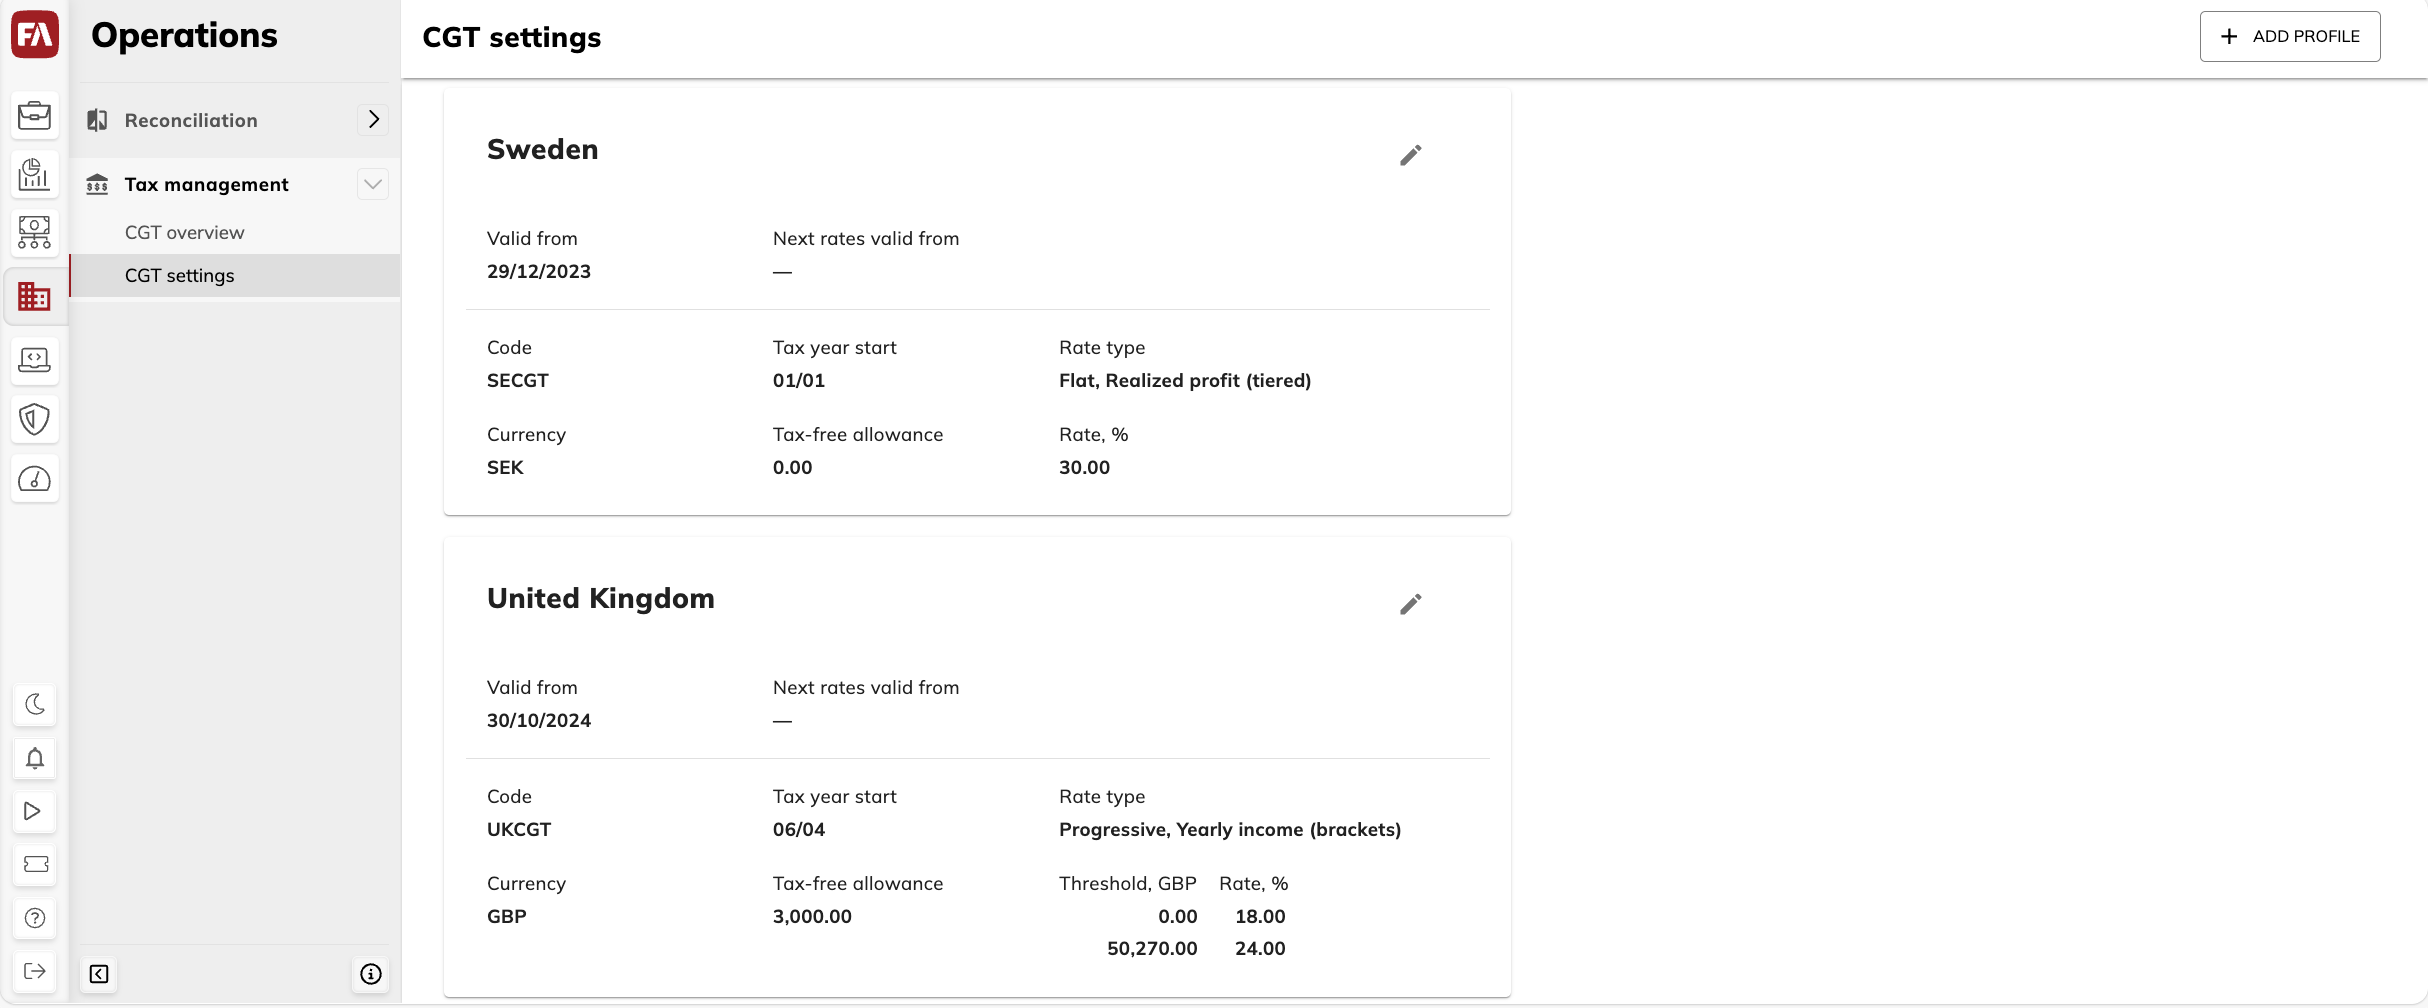Viewport: 2428px width, 1008px height.
Task: Click the ADD PROFILE button
Action: pyautogui.click(x=2290, y=37)
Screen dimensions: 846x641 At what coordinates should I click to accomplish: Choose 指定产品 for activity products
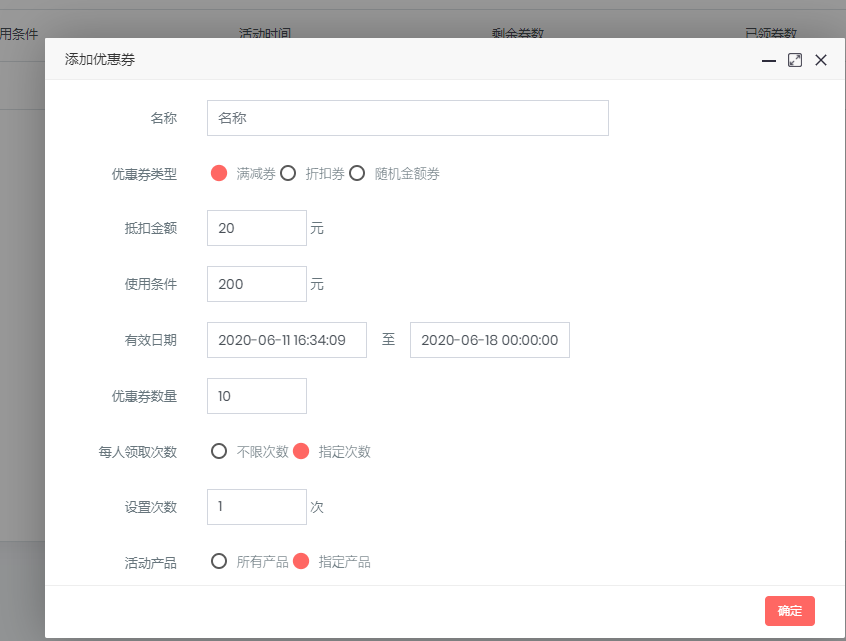[x=301, y=562]
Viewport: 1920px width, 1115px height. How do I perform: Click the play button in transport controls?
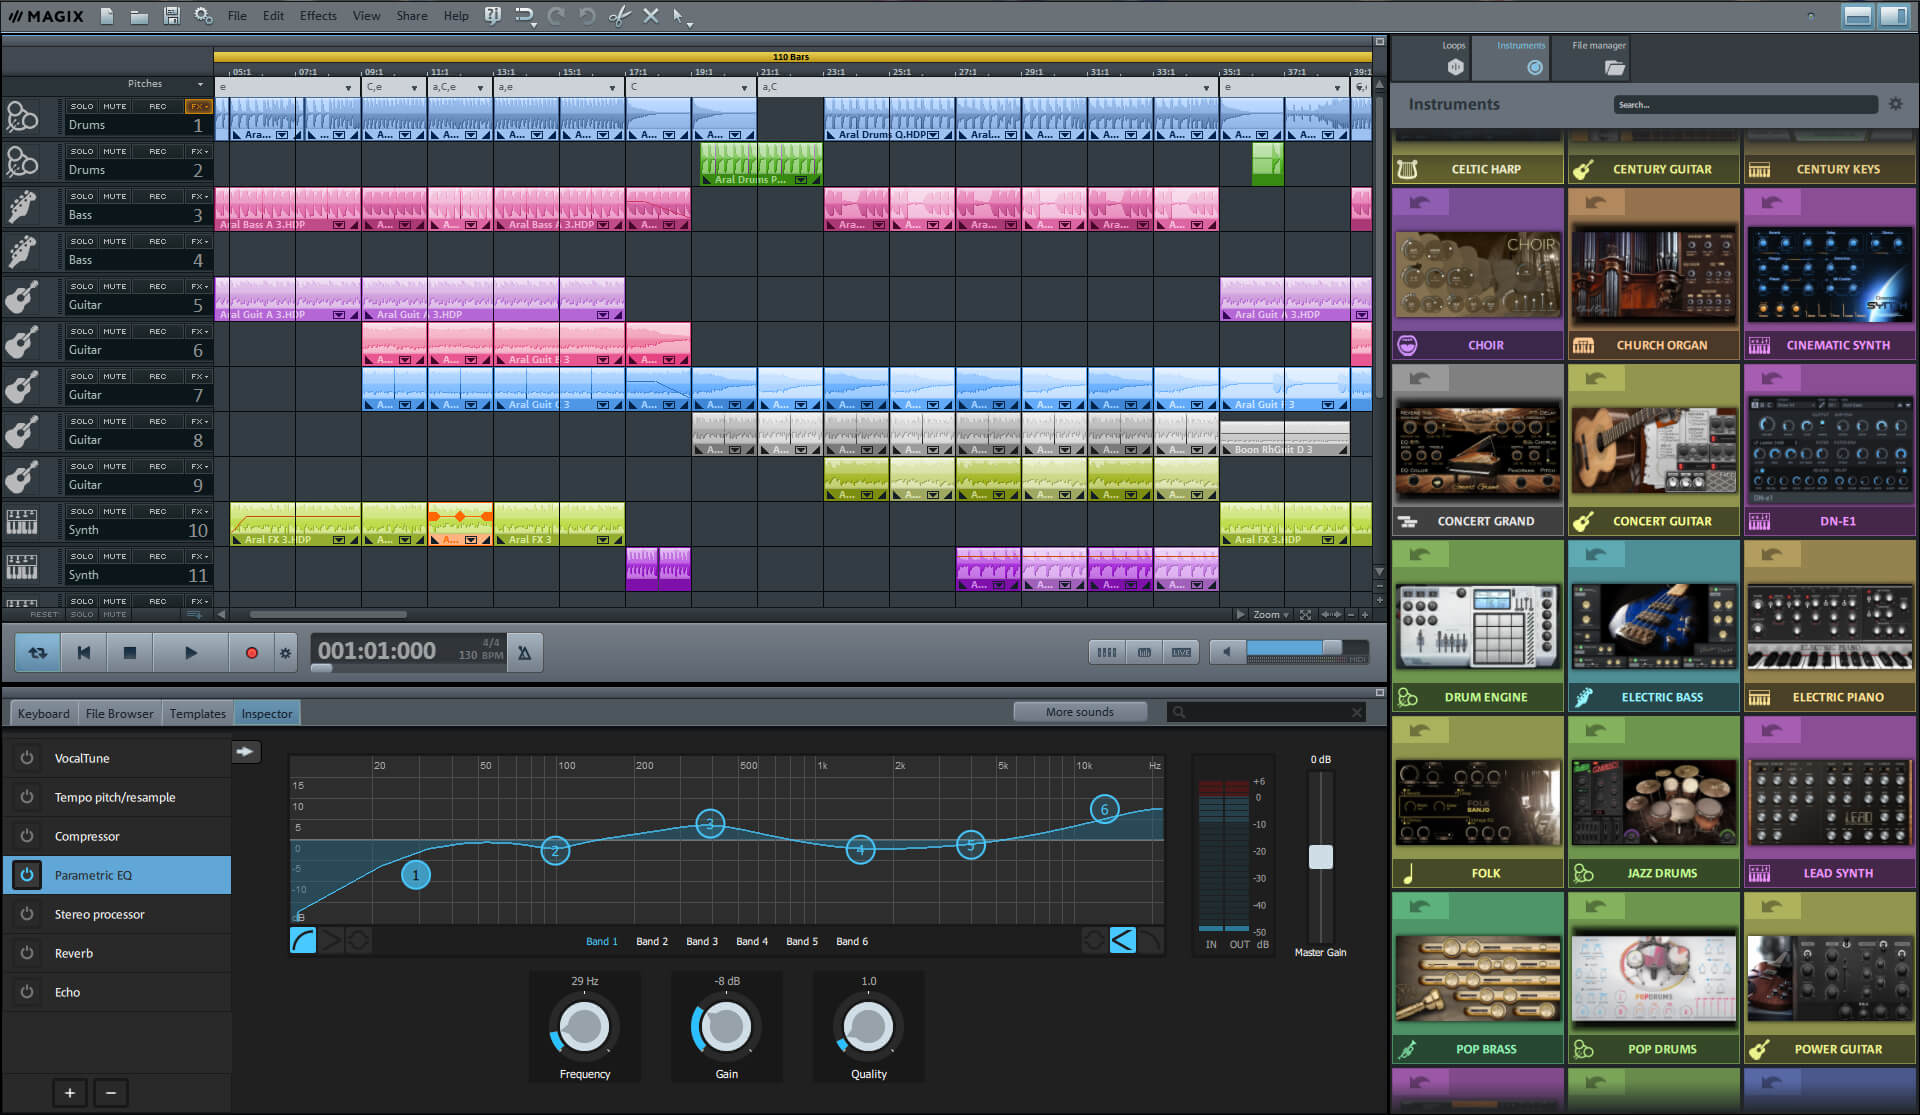click(x=191, y=652)
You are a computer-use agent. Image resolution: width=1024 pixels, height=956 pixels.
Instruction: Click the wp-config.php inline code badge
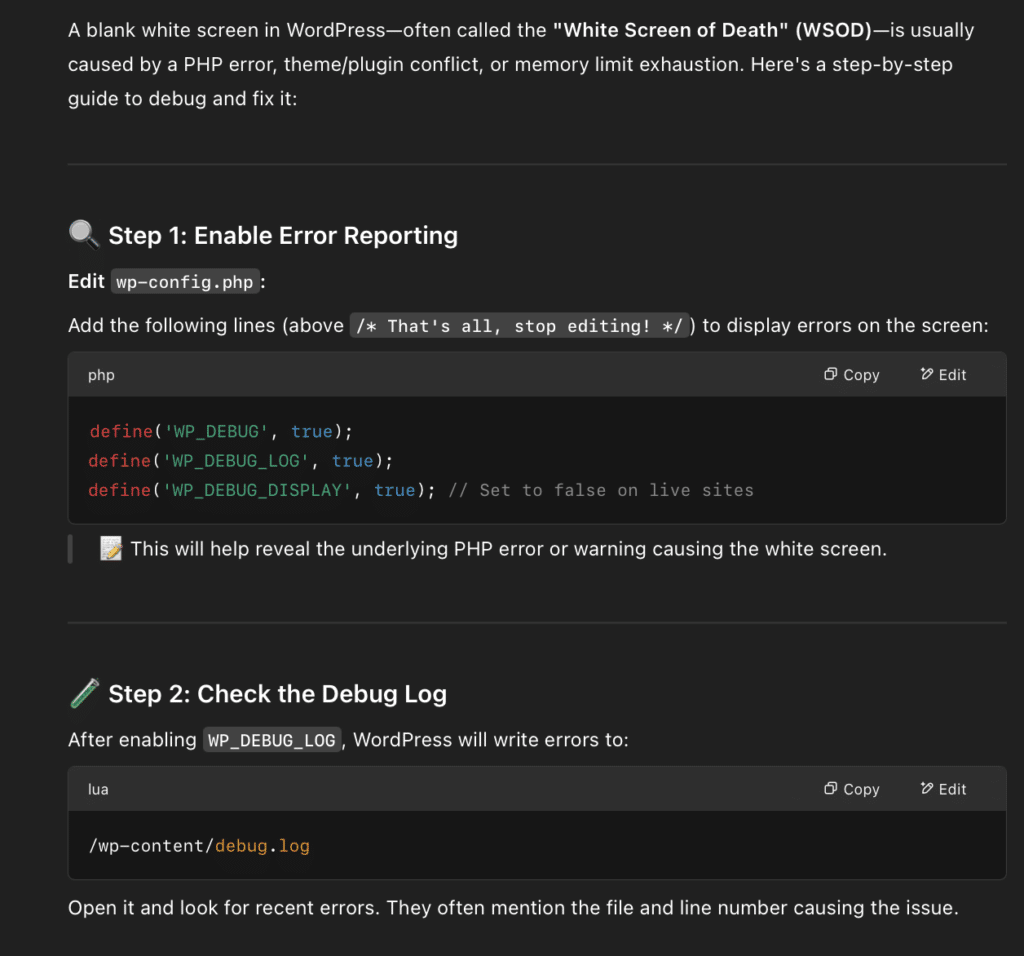tap(184, 282)
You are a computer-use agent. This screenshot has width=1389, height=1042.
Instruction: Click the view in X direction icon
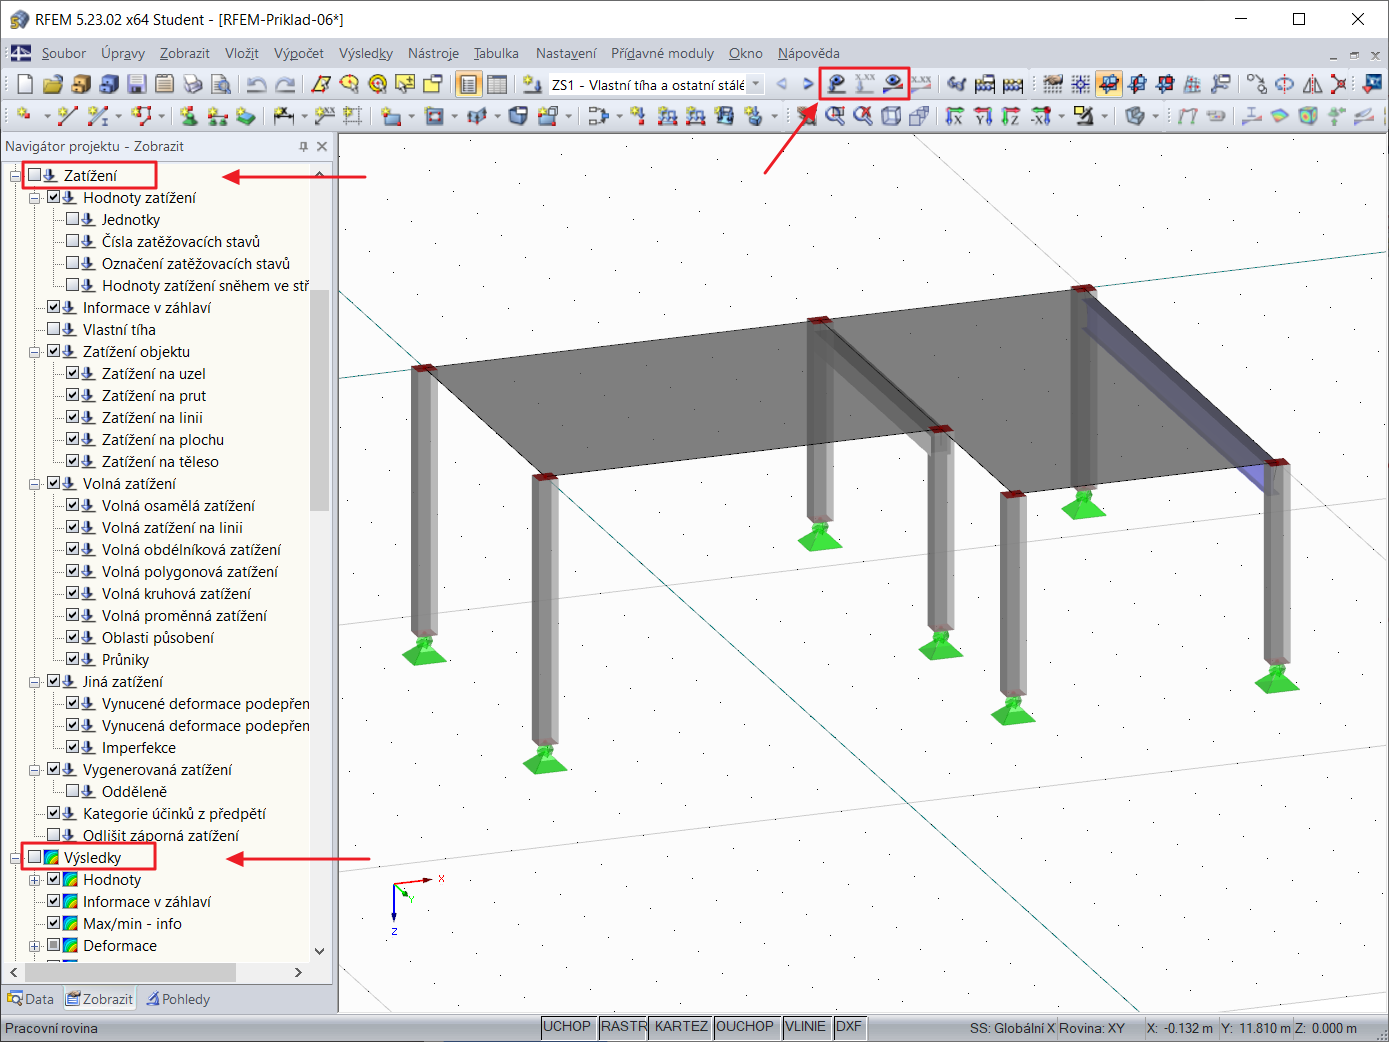coord(955,117)
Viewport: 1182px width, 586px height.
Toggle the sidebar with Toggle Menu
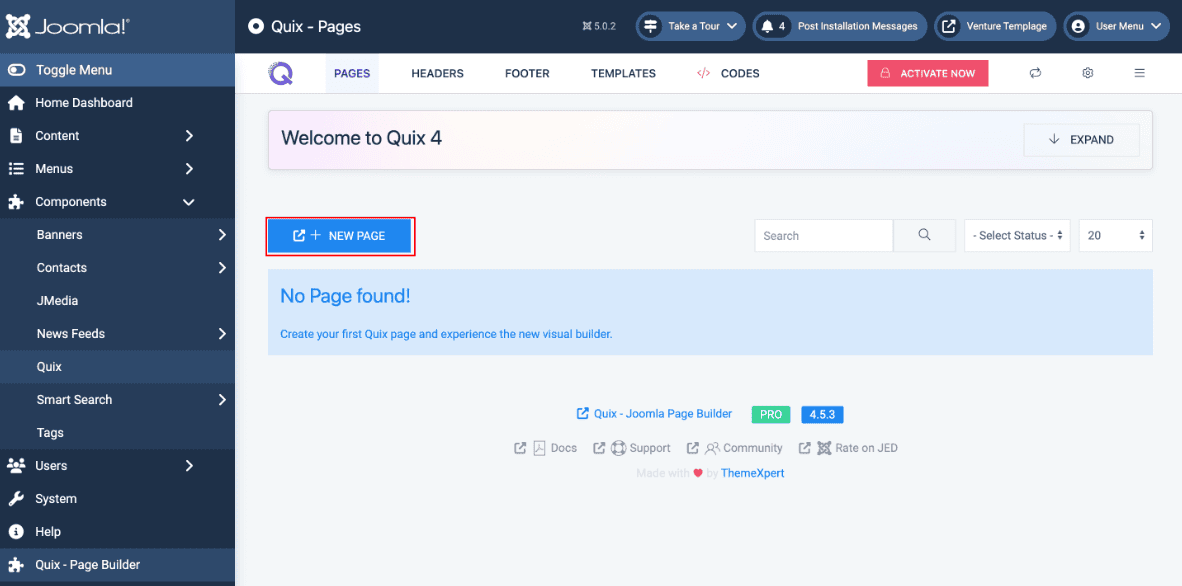[73, 70]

────────

* TASK ITEM:
Write out exactly the lines from the one that contains "Viewport: 1920px width, 1115px" through the last line of the data above, both included. Leave every picture out.

* SOLUTION FOR THIS PROBLEM:
Viewport: 1920px width, 1115px height. How do I perform: Click the play button in transport controls?
click(x=191, y=652)
You are a computer-use agent. Image resolution: width=1024 pixels, height=956 pixels.
Instruction: Click the wp-config.php inline code badge
tap(184, 282)
You are a computer-use agent. This screenshot has width=1389, height=1042.
Instruction: Click the view in X direction icon
coord(955,117)
Viewport: 1182px width, 586px height.
Toggle the sidebar with Toggle Menu
[73, 70]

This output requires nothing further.